The Parish Church of St John-at-Hampstead

18th August 2024 Evensong The Burning Bush Andrew Penny

Of the many appearances God makes in the books of the Old Testament, the appearance to Moses shepherding his father-in-law’s flocks in near Horeb must be one of the best known and most dramatic.

Exceptional as this appearance in Horeb was, it shares many features with other divine manifestations in the Old Testament. The most obvious is perhaps the location; the desert or wilderness was the place where one might go to hear God. John the Baptist and Jesus himself follow a tradition set by the prophets, such as Elijah and Isaiah, of seeking or finding the voice of God away from the distractions of human society.
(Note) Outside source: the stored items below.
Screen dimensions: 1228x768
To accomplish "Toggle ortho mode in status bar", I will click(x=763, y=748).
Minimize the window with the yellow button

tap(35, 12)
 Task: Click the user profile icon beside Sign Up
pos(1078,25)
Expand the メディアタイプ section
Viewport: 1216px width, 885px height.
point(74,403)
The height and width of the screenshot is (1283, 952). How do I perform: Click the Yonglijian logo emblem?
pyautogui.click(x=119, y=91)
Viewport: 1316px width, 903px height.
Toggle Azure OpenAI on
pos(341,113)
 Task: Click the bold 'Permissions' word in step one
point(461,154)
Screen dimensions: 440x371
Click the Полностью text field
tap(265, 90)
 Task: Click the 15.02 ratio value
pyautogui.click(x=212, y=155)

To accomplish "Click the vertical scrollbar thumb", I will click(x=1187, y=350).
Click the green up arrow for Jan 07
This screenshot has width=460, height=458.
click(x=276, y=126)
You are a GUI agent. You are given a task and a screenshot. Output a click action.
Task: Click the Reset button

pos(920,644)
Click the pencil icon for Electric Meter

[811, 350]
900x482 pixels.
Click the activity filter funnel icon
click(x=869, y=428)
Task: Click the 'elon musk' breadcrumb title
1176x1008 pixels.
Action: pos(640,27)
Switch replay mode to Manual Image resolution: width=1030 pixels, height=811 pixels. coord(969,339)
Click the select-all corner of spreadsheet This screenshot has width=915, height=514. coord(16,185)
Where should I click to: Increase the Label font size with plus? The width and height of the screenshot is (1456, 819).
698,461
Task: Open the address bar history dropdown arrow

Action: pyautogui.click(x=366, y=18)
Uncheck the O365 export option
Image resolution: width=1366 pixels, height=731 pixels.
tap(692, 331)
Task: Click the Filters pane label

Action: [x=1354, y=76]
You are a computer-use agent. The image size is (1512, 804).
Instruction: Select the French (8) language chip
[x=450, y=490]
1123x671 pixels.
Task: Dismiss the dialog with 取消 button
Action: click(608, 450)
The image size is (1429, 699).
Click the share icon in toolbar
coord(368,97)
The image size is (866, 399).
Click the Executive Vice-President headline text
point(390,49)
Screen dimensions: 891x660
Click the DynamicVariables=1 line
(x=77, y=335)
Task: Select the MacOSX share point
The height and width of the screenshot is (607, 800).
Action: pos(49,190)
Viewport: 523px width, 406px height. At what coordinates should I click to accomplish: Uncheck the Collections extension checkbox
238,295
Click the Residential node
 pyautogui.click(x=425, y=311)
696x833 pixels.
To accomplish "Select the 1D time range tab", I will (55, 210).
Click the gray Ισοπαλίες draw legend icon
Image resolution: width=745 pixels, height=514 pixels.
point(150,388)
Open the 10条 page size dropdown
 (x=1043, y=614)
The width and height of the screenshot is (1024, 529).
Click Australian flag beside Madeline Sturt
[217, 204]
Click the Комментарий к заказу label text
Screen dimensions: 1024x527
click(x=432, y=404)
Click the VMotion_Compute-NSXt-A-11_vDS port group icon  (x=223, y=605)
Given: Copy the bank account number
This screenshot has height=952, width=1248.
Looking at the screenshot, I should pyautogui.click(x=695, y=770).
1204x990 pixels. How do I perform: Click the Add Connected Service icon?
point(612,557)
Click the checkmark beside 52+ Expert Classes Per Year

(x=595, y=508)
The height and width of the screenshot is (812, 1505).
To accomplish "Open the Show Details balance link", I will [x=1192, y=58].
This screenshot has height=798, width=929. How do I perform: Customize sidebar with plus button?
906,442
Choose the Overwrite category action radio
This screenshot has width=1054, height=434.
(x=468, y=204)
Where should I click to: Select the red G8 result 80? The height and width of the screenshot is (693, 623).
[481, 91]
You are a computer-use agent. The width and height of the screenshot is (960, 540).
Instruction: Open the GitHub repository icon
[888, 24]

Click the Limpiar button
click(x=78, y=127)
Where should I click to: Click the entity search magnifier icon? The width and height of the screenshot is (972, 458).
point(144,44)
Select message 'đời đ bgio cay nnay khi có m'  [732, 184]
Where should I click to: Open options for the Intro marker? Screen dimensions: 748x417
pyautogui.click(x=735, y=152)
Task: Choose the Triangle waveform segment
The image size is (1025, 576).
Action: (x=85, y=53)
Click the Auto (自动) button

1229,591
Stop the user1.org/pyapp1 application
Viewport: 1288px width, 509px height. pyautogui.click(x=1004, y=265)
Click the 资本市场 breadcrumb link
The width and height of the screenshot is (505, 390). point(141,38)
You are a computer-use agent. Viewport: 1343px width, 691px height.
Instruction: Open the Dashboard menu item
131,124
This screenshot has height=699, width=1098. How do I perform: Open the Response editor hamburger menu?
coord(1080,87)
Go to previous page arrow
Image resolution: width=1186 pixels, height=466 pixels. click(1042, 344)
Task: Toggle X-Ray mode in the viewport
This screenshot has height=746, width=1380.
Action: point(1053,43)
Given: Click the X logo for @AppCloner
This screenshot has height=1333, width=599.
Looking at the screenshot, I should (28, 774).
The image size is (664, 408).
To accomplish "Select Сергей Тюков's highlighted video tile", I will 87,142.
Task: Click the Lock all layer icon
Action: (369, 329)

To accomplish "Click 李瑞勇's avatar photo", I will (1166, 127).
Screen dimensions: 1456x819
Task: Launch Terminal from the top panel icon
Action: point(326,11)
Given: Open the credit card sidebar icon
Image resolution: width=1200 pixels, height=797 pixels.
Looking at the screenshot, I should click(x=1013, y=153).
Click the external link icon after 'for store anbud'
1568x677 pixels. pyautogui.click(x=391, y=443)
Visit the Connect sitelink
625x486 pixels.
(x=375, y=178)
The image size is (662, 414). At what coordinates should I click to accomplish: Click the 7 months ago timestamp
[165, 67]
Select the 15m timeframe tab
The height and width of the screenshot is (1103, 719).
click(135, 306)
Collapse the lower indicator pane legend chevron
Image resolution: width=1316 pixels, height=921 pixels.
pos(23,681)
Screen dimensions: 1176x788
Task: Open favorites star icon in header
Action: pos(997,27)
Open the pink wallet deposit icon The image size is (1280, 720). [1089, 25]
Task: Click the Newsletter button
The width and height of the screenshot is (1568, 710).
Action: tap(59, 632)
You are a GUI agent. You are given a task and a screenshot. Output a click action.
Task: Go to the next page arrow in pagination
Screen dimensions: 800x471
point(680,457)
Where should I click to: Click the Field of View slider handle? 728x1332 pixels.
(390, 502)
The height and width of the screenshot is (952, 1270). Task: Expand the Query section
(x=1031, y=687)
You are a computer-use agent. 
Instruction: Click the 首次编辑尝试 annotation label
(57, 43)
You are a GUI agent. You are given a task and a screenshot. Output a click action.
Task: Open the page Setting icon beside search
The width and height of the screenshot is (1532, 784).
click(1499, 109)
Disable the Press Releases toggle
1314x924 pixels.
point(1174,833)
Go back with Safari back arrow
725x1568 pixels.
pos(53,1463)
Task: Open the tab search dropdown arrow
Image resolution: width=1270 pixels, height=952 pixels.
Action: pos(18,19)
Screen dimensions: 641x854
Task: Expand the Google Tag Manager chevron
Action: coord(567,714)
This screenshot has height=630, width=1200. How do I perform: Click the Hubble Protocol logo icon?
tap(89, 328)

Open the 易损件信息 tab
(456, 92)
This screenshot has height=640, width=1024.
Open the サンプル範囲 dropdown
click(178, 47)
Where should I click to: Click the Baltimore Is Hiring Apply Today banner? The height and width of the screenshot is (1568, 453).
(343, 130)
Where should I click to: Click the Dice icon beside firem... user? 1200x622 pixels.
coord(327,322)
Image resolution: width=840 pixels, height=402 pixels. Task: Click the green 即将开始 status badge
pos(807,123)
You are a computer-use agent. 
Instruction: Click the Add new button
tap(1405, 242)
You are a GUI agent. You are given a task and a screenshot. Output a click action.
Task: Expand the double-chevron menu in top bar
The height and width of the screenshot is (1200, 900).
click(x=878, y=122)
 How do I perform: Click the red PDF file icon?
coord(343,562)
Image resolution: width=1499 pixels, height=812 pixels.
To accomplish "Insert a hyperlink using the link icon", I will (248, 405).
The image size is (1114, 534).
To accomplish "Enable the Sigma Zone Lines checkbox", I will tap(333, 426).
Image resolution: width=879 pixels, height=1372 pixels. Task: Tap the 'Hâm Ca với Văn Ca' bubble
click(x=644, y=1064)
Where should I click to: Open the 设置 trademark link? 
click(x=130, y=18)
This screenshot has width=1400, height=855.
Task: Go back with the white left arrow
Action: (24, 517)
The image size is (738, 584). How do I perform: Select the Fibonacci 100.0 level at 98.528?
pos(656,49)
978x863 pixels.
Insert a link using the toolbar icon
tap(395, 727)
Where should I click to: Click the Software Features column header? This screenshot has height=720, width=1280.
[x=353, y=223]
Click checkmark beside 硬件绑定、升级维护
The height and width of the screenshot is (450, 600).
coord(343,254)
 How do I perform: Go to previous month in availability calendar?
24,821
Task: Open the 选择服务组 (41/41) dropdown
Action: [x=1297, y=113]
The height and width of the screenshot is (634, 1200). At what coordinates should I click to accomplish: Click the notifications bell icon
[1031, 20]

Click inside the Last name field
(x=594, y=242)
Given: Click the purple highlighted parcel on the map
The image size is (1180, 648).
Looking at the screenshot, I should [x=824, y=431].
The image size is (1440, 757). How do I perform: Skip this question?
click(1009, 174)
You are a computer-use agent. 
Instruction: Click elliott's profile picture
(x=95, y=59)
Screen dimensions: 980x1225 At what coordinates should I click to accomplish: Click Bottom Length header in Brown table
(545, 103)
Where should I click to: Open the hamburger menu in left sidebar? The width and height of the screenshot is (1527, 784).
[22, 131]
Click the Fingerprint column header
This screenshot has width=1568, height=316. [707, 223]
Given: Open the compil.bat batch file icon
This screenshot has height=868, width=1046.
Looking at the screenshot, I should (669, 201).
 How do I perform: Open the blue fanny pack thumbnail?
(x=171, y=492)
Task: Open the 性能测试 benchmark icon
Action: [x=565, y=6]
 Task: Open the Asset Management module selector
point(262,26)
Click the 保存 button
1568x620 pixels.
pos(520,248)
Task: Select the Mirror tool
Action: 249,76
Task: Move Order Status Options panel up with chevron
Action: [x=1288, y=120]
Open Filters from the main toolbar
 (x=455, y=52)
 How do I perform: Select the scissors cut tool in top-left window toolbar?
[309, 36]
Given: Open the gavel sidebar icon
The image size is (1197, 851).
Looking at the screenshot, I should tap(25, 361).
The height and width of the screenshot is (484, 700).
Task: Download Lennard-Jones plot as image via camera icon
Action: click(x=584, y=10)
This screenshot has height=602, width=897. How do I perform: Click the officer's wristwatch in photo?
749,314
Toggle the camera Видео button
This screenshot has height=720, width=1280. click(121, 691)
This removal from society may equally be vertical and mountain tops are also seen as being closer to God; sophisticated though the Jewish concept of God was, His meteorological character remained important, so imagining Him as being in the sky where the weather comes from, made sense.

Equally, mountains lift us out and away from the rivers and valleys where human civilisations start and tend to flourish.

It is the burning bush which catches Moses’ eye but it’s the voice of God that he hears. He approaches the burning bush in curiosity and wonder, but he turns aside from the sight of God. Only later, on Sinai he will come almost face to face with God, close enough to burn his skin. While invisible Himself, God’s appearances in Genesis and especially Exodus are accompanied by very visual signs; clouds, smoke and pillars of fire, but as Elijah later appreciates, God is not these violent phenomena of rushing wind and quaking earth, but the quiet voice that follows them. The cloud is evidence of His glory, but He is hidden within it, a voice heard but unseen.

These characteristics must in part at least be to distinguish God from the very visible idols of competing religions. Later, the Greeks and Romans were puzzled that the Holy of Holies contained no cult statue but was empty; God might be heard- but sound is intangible and evanescent, unlike a statue. God was not to be pinned down, nor worshipped as any object which He, ultimately, had created (still less the work of one of His creatures).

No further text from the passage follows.